4 Responses to “Automatic metadata generation”

  1. Nathan says:

    Eric,

    Interesting. When you say “Third, automatically generated keywords and phrases were many times just as useful as the librarian-assigned Library of Congress Subject headings.”

    I grow concerned though, because the strings:

    Universalism United States History
    Unitarian Universalist churches United States

    …seem to me to be much more fulsome and useful. I’m not saying your automatically generated list isn’t useful, or that it isn’t complementary to LCSH – I’m just concerned with your phrase “just as useful” which, pardon me – seems to give you away as someone who, when weighing the options, will be more than willing to let LCSH go when the time comes.

    And that, I think, is not going to serve us well.

    ~Nathan

    Many of the items harvested from the Internet Archive were complete with MARC records. Some of those records included subject headings. During Step #5 (above), I spent time observing the output and comparing it to previously assigned terms. Take for example a work called Universalism in America: A History by Richard Eddy. Its assigned headings included:

    Universalism United States History
    Unitarian Universalist churches United States

  2. Karen Coyle says:

    Eric, have you looked at the work done at NLM on using generated metadata as part of the subject cataloging process? They found that presenting catalogers with a list of machine-generated subjects was helpful, especially for the less experienced catalogers. Info at: http://ii.nlm.nih.gov/.

  3. Tom Burton-West says:

    Hi Eric,

    You might want to take a look at the open source Kea software, which does something similar (It uses tf*idf and some other heuristics).

    http://www.nzdl.org/Kea/

    Tom

  4. Thank you for the useful comments, and rest-assured, I have not been ignoring you.
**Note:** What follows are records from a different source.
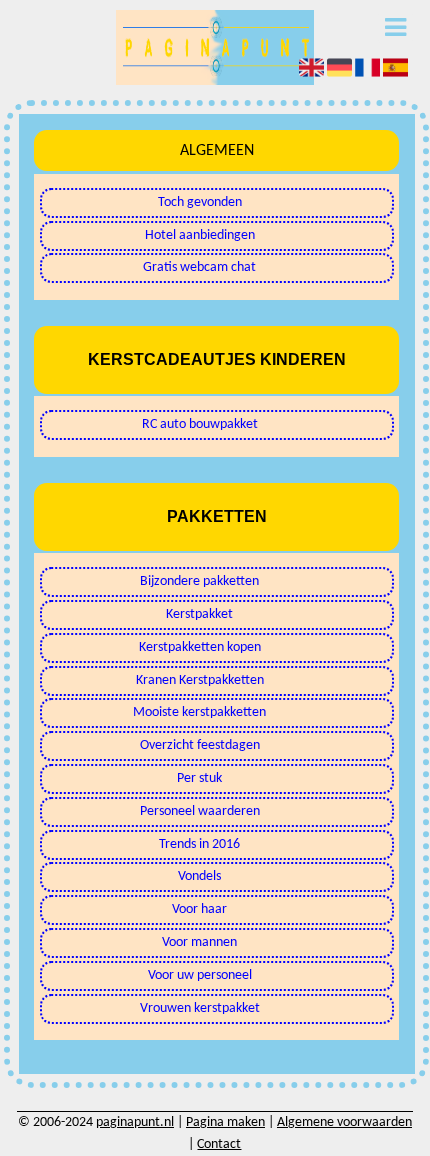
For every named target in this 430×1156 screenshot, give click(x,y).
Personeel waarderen (200, 811)
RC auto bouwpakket (200, 424)
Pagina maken (225, 1122)
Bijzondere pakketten (199, 581)
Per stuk (199, 778)
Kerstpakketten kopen (200, 647)
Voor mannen (199, 942)
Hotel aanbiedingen (200, 235)
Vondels (199, 876)
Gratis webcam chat (199, 267)
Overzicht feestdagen (200, 745)
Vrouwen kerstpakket (200, 1008)
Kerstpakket (199, 614)
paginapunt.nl (135, 1122)
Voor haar (199, 909)
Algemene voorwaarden (344, 1122)
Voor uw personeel (200, 975)
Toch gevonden (200, 202)
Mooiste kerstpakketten (199, 712)
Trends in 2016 (199, 844)
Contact (219, 1144)
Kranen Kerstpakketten (200, 680)
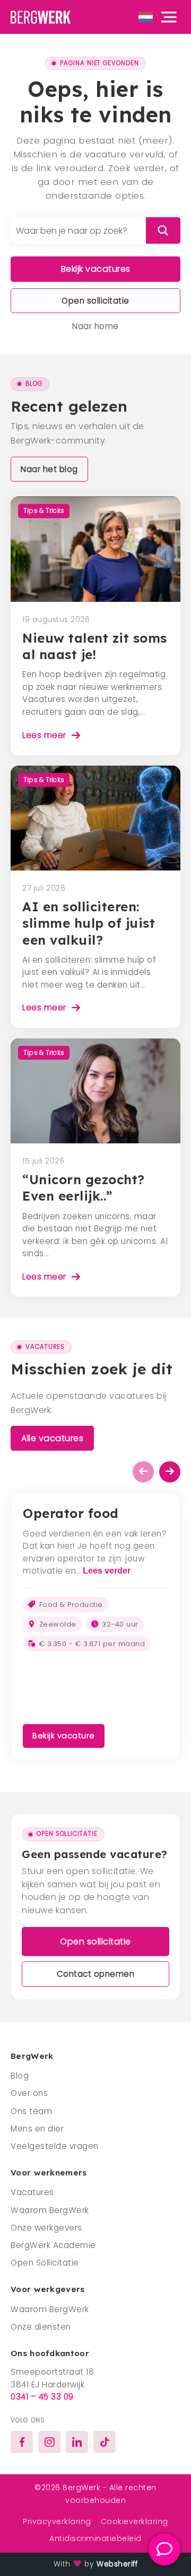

    Yes, an additional next step would be to map the automatically generated subject “tags” to Library of Congress Subject Headings or some other controlled vocabulary. This has been done a number of times previously with various degrees of success, but compared to the other problems at hand — such as making the documents themselves more useful and interrelated — I plan to forgo this option at the present time. I understand the value of a controlled vocabulary, and that is why I have retained it whenever possible.